* _Instructions to follow_
Among the lines below, tally those holding the string "Identify" and give the total only.
┌──
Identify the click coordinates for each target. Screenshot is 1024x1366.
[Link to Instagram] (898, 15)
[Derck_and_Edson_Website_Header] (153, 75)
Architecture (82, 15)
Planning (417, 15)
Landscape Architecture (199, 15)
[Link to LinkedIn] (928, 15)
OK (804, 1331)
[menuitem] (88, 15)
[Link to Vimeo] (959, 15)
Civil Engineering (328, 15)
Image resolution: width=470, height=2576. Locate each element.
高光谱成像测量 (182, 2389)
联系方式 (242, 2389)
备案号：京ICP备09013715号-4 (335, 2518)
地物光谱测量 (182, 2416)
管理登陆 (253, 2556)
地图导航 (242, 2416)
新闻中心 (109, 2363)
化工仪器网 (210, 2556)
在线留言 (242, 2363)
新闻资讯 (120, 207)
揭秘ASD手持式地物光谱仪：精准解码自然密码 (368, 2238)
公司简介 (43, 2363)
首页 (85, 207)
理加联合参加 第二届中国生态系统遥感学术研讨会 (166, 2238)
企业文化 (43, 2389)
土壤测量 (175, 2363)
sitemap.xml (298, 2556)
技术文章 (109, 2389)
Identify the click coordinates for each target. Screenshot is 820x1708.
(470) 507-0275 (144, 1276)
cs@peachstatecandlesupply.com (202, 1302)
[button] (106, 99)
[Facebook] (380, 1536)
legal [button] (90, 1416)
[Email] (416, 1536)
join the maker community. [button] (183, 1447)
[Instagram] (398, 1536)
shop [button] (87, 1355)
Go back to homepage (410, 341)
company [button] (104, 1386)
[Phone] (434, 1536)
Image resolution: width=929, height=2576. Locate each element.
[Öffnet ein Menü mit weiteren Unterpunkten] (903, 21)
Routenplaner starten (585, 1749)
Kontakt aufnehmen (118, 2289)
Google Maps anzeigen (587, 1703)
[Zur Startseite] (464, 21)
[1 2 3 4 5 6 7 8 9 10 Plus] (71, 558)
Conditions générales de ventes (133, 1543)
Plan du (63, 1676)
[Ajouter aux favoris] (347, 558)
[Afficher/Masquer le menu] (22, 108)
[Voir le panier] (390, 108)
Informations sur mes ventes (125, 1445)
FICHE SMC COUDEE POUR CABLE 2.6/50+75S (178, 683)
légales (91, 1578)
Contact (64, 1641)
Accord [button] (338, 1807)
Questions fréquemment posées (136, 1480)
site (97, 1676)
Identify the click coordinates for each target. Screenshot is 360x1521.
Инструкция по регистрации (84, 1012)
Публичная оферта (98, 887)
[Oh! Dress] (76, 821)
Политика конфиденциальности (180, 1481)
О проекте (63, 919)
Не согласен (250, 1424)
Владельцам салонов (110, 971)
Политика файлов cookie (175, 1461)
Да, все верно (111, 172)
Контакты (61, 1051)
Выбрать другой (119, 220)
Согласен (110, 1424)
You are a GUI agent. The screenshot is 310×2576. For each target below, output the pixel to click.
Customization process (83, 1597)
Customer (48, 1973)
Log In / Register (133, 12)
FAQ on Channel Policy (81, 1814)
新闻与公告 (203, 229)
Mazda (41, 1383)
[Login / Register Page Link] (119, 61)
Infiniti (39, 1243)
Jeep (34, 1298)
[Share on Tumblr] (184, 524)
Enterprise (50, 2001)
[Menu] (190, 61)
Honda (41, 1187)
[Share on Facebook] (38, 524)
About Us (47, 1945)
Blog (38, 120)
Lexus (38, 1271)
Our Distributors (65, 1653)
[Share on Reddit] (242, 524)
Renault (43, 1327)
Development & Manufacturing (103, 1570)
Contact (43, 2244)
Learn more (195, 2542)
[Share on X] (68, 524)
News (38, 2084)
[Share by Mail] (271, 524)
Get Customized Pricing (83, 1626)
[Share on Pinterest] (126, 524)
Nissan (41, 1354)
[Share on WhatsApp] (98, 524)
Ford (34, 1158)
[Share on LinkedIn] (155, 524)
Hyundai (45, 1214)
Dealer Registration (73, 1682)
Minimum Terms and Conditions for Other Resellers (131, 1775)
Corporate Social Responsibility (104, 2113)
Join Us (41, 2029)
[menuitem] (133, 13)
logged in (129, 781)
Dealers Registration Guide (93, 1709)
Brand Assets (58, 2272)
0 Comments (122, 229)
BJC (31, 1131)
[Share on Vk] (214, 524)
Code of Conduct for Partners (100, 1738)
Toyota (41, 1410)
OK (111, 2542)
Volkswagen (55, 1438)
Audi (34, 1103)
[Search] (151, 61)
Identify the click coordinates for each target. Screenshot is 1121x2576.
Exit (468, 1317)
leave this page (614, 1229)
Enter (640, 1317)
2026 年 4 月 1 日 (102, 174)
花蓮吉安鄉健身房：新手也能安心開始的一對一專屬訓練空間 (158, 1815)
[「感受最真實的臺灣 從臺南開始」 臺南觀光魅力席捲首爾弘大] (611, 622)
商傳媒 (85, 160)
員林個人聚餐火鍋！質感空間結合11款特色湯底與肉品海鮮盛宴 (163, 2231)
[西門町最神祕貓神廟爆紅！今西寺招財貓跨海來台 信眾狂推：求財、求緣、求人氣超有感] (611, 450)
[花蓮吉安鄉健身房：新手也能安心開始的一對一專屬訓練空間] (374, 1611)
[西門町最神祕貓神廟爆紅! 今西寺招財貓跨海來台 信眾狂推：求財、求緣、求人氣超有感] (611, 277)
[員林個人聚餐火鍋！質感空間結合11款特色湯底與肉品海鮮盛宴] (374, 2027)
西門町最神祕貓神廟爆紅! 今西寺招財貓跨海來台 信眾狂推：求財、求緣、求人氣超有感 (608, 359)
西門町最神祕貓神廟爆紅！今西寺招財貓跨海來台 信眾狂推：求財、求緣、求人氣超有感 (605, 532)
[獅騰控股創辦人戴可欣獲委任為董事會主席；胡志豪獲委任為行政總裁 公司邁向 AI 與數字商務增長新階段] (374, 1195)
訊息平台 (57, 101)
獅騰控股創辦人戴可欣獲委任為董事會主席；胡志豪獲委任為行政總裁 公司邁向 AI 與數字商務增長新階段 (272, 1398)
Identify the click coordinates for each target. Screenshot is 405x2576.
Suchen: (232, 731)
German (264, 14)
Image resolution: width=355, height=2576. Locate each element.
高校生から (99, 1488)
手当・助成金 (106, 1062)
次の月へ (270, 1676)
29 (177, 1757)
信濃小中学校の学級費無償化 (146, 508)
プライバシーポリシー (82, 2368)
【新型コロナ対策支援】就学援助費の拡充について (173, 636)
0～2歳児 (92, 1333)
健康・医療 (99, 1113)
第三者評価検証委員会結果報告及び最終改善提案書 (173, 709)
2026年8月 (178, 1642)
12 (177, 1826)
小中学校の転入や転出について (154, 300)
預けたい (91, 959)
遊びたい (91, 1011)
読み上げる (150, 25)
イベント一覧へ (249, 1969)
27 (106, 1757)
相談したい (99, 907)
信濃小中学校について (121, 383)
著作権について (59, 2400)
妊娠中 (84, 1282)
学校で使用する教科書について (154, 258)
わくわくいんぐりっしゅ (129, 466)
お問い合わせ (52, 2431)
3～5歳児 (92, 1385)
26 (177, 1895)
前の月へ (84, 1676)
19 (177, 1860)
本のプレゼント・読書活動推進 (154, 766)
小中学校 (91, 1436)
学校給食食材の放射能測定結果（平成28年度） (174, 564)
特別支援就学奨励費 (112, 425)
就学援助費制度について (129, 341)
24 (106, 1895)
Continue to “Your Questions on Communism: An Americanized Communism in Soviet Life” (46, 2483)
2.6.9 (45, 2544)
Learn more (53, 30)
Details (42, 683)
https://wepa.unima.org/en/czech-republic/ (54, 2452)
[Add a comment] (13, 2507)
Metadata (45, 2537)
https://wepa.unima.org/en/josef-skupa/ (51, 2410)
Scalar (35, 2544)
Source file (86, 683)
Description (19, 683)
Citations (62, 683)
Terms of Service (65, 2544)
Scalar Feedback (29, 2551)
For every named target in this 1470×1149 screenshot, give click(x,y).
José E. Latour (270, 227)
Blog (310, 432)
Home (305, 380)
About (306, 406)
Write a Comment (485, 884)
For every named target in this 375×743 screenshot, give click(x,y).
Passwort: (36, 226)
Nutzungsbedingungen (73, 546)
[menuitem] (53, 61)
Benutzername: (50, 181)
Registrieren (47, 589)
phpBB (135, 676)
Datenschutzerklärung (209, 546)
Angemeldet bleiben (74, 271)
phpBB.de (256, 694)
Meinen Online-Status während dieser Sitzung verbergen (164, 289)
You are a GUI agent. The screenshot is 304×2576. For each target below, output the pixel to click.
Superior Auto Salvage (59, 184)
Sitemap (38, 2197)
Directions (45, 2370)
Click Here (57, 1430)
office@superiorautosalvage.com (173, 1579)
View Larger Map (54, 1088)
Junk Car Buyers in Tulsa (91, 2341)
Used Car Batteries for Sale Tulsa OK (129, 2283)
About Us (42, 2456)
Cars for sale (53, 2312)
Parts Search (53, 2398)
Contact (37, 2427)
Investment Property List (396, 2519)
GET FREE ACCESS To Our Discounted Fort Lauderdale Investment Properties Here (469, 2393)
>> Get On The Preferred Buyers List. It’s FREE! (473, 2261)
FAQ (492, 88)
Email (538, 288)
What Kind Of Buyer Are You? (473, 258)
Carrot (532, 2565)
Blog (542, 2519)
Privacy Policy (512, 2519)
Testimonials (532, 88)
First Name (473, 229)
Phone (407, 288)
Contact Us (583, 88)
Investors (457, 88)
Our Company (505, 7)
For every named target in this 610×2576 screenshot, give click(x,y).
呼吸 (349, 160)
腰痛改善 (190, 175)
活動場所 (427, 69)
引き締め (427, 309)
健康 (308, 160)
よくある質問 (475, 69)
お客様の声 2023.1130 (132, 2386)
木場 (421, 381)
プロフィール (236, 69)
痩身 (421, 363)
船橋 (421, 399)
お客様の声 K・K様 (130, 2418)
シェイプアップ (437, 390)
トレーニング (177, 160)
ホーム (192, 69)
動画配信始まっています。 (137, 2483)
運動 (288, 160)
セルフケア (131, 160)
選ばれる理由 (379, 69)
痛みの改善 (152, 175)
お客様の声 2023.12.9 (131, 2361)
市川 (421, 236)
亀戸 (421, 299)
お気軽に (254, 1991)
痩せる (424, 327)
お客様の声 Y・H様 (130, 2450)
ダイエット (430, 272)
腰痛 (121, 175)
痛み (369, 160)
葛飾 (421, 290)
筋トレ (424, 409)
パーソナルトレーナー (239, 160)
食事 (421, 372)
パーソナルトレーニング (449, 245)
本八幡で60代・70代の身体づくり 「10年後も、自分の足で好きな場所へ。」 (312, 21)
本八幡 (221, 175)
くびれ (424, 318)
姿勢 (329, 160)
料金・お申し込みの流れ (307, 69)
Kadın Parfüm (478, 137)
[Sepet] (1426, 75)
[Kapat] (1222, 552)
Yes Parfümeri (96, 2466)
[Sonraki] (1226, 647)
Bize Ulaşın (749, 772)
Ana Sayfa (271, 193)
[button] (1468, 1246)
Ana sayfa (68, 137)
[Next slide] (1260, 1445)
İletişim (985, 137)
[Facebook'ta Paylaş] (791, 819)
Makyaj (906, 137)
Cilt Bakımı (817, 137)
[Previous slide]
└──
* _Exercise output_
5